Exercise >> Each line of the listing should be reproduced exactly.

Data >>
[Start of section]

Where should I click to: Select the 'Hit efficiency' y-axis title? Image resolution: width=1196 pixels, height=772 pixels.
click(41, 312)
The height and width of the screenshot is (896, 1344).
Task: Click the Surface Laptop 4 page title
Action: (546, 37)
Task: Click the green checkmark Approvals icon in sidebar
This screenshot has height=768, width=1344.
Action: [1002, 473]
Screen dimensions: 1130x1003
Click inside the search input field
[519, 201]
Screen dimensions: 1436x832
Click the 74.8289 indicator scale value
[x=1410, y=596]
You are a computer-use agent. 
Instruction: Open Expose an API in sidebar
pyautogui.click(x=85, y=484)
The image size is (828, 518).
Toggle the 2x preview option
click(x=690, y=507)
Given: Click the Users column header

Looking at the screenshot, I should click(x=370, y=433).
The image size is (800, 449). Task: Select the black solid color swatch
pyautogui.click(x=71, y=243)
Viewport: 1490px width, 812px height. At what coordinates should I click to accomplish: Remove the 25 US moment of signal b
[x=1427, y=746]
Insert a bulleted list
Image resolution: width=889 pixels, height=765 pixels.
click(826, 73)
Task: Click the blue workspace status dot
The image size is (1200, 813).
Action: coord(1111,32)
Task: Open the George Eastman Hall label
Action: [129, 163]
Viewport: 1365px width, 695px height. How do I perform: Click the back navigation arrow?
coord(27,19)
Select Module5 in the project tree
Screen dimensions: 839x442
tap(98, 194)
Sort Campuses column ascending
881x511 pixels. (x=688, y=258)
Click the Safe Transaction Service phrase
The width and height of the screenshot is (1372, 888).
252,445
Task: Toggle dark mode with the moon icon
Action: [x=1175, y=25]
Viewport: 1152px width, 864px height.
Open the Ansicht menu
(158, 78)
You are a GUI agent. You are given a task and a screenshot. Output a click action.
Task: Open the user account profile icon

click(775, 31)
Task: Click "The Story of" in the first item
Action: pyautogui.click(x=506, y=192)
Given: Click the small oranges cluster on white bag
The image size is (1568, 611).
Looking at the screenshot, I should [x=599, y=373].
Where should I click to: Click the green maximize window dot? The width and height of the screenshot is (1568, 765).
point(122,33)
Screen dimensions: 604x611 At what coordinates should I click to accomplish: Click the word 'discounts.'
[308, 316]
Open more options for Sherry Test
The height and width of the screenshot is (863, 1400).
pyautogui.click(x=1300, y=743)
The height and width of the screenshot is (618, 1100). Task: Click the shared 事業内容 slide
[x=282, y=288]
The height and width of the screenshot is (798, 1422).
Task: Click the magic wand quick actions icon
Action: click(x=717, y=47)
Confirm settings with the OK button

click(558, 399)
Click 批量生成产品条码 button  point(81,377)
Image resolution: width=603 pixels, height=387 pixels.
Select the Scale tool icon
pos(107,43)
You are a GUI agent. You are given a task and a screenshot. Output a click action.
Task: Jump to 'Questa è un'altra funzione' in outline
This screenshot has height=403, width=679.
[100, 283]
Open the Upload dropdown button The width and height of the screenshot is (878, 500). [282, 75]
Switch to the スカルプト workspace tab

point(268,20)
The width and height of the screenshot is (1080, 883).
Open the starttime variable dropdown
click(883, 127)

[End of section]

Final answer >>
Where should I click to: Select the 'Hit efficiency' y-axis title? Image resolution: width=1196 pixels, height=772 pixels.
click(41, 312)
The height and width of the screenshot is (896, 1344).
Task: Click the Surface Laptop 4 page title
Action: (546, 37)
Task: Click the green checkmark Approvals icon in sidebar
This screenshot has height=768, width=1344.
Action: [1002, 473]
Screen dimensions: 1130x1003
Click inside the search input field
[519, 201]
Screen dimensions: 1436x832
Click the 74.8289 indicator scale value
[x=1410, y=596]
You are a computer-use agent. 
Instruction: Open Expose an API in sidebar
pyautogui.click(x=85, y=484)
The image size is (828, 518).
Toggle the 2x preview option
click(x=690, y=507)
Given: Click the Users column header

Looking at the screenshot, I should click(x=370, y=433).
The image size is (800, 449). Task: Select the black solid color swatch
pyautogui.click(x=71, y=243)
Viewport: 1490px width, 812px height. At what coordinates should I click to accomplish: Remove the 25 US moment of signal b
[x=1427, y=746]
Insert a bulleted list
Image resolution: width=889 pixels, height=765 pixels.
click(826, 73)
Task: Click the blue workspace status dot
The image size is (1200, 813).
Action: coord(1111,32)
Task: Open the George Eastman Hall label
Action: [129, 163]
Viewport: 1365px width, 695px height. How do I perform: Click the back navigation arrow?
coord(27,19)
Select Module5 in the project tree
Screen dimensions: 839x442
tap(98, 194)
Sort Campuses column ascending
881x511 pixels. (x=688, y=258)
Click the Safe Transaction Service phrase
The width and height of the screenshot is (1372, 888).
252,445
Task: Toggle dark mode with the moon icon
Action: [x=1175, y=25]
Viewport: 1152px width, 864px height.
Open the Ansicht menu
(158, 78)
You are a GUI agent. You are given a task and a screenshot. Output a click action.
Task: Open the user account profile icon

click(775, 31)
Task: Click "The Story of" in the first item
Action: pyautogui.click(x=506, y=192)
Given: Click the small oranges cluster on white bag
The image size is (1568, 611).
Looking at the screenshot, I should [x=599, y=373].
Where should I click to: Click the green maximize window dot? The width and height of the screenshot is (1568, 765).
point(122,33)
Screen dimensions: 604x611 At what coordinates should I click to accomplish: Click the word 'discounts.'
[308, 316]
Open more options for Sherry Test
The height and width of the screenshot is (863, 1400).
pyautogui.click(x=1300, y=743)
The height and width of the screenshot is (618, 1100). Task: Click the shared 事業内容 slide
[x=282, y=288]
The height and width of the screenshot is (798, 1422).
Task: Click the magic wand quick actions icon
Action: click(x=717, y=47)
Confirm settings with the OK button

click(558, 399)
Click 批量生成产品条码 button  point(81,377)
Image resolution: width=603 pixels, height=387 pixels.
Select the Scale tool icon
pos(107,43)
You are a GUI agent. You are given a task and a screenshot. Output a click action.
Task: Jump to 'Questa è un'altra funzione' in outline
This screenshot has height=403, width=679.
[100, 283]
Open the Upload dropdown button The width and height of the screenshot is (878, 500). [282, 75]
Switch to the スカルプト workspace tab

point(268,20)
The width and height of the screenshot is (1080, 883).
Open the starttime variable dropdown
click(883, 127)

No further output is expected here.